+++ MATERIAL FOR THIS TASK +++

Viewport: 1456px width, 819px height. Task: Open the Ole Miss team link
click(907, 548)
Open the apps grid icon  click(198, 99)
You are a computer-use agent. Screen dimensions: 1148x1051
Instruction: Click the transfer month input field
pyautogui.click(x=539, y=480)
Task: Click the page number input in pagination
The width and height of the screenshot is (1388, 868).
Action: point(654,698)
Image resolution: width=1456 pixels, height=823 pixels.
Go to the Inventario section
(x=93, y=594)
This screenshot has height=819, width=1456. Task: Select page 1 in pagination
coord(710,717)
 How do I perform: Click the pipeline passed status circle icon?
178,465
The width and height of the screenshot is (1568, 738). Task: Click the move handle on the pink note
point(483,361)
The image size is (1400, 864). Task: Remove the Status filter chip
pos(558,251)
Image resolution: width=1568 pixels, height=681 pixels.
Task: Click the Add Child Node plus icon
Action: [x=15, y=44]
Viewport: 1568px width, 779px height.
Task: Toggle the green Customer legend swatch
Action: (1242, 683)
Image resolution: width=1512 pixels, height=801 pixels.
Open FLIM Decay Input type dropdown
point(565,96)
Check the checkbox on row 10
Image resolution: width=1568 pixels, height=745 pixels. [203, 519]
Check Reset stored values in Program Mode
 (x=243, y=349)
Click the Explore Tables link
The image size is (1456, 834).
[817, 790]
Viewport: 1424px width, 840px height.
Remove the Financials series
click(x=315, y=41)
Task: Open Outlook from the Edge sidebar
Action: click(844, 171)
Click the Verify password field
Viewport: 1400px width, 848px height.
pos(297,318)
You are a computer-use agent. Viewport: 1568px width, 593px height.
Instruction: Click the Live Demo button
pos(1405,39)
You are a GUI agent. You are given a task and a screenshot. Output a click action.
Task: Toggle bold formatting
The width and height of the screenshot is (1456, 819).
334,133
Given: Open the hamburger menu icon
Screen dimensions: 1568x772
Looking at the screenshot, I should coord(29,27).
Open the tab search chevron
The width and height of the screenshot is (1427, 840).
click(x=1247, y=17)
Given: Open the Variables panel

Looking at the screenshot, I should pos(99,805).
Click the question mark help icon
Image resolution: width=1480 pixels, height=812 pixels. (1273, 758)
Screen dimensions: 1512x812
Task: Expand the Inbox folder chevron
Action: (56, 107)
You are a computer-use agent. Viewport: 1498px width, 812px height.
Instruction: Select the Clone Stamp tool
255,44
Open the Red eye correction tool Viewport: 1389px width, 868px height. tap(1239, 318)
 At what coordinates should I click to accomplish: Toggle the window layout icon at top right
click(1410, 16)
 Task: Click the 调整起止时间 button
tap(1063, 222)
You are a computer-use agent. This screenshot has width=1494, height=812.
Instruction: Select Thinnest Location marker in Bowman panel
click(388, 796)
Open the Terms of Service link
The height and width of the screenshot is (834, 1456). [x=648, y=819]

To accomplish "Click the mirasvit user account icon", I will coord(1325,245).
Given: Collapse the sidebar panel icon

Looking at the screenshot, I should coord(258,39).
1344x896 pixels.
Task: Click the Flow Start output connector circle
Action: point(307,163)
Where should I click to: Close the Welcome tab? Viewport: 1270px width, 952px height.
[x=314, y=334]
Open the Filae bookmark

+++

[WORK INSTRUCTION]:
Show each line from the listing above that includes the word "agent".

[TASK OUTPUT]:
You are a computer-use agent. Screen dimensions: 1148x1051
You are a computer-use agent. Viewport: 1568px width, 593px height.
You are a GUI agent. You are given a task and a screenshot. Output a click action.
You are a computer-use agent. Viewport: 1498px width, 812px height.
You are a computer-use agent. This screenshot has width=1494, height=812.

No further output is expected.